By analyzing existing cross correlation between Red Robin Gourmet and Dennys Corp, you can compare the effects of market volatilities on Red Robin and Dennys Corp and check how they will diversify away market risk if combined in the same portfolio for a given time horizon. You can also utilize pair trading strategies of matching a long position in Red Robin with a short position of Dennys Corp. Check out your portfolio center. Please also check ongoing floating volatility patterns of Red Robin and Dennys Corp.

Diversification Opportunities for Red Robin and Dennys Corp

0.5
  Correlation Coefficient

Very weak diversification

The 3 months correlation between Red and Dennys is 0.5. Overlapping area represents the amount of risk that can be diversified away by holding Red Robin Gourmet and Dennys Corp in the same portfolio, assuming nothing else is changed. The correlation between historical prices or returns on Dennys Corp and Red Robin is a relative statistical measure of the degree to which these equity instruments tend to move together. The correlation coefficient measures the extent to which returns on Red Robin Gourmet are associated (or correlated) with Dennys Corp. Values of the correlation coefficient range from -1 to +1, where. The correlation of zero (0) is possible when the price movement of Dennys Corp has no effect on the direction of Red Robin i.e., Red Robin and Dennys Corp go up and down completely randomly.

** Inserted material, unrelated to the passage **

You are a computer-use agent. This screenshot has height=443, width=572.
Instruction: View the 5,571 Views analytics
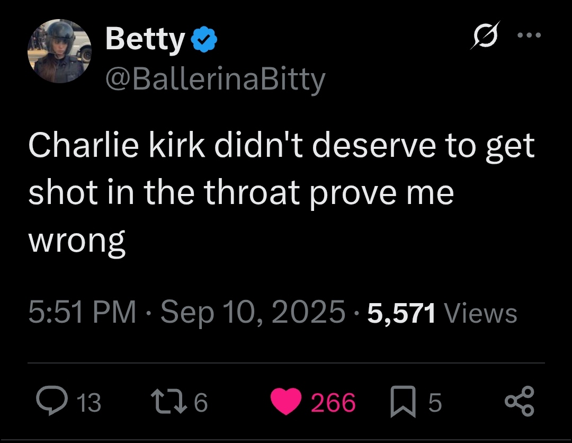click(x=442, y=312)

Pair Corralation between Red Robin and Dennys Corp

Given the investment horizon of 90 days Red Robin Gourmet is expected to under-perform the Dennys Corp. But the stock apears to be less risky and, when comparing its historical volatility, Red Robin Gourmet is 2.37 times less risky than Dennys Corp. The stock trades about -0.57 of its potential returns per unit of risk. The Dennys Corp is currently generating about -0.14 of returns per unit of risk over similar time horizon. If you would invest  670.00  in Dennys Corp on November 28, 2024 and sell it today you would lose (149.00) from holding Dennys Corp or give up 22.24% of portfolio value over 90 days.
Time Period3 Months [change]
DirectionMoves Together 
StrengthWeak
Accuracy100.0%
ValuesDaily Returns

Red Robin Gourmet  vs.  Dennys Corp

 Performance 
       Timeline  
Red Robin Gourmet 

Risk-Adjusted Performance

Very Weak

 
Weak
 
Strong
Over the last 90 days Red Robin Gourmet has generated negative risk-adjusted returns adding no value to investors with long positions. Despite unfluctuating performance in the last few months, the Stock's technical and fundamental indicators remain somewhat strong which may send shares a bit higher in March 2025. The current disturbance may also be a sign of long term up-swing for the company investors.
Dennys Corp 

Risk-Adjusted Performance

Very Weak

 
Weak
 
Strong
Over the last 90 days Dennys Corp has generated negative risk-adjusted returns adding no value to investors with long positions. In spite of uncertain performance in the last few months, the Stock's basic indicators remain very healthy which may send shares a bit higher in March 2025. The recent disarray may also be a sign of long period up-swing for the firm investors.

Red Robin and Dennys Corp Volatility Contrast

   Predicted Return Density   
       Returns  

Pair Trading with Red Robin and Dennys Corp

The main advantage of trading using opposite Red Robin and Dennys Corp positions is that it hedges away some unsystematic risk. Because of two separate transactions, even if Red Robin position performs unexpectedly, Dennys Corp can make up some of the losses. Pair trading also minimizes risk from directional movements in the market. For example, if an entire industry or sector drops because of unexpected headlines, the short position in Dennys Corp will offset losses from the drop in Dennys Corp's long position.
The idea behind Red Robin Gourmet and Dennys Corp pairs trading is to make the combined position market-neutral, meaning the overall market's direction will not affect its win or loss (or potential downside or upside). This can be achieved by designing a pairs trade with two highly correlated stocks or equities that operate in a similar space or sector, making it possible to obtain profits through simple and relatively low-risk investment.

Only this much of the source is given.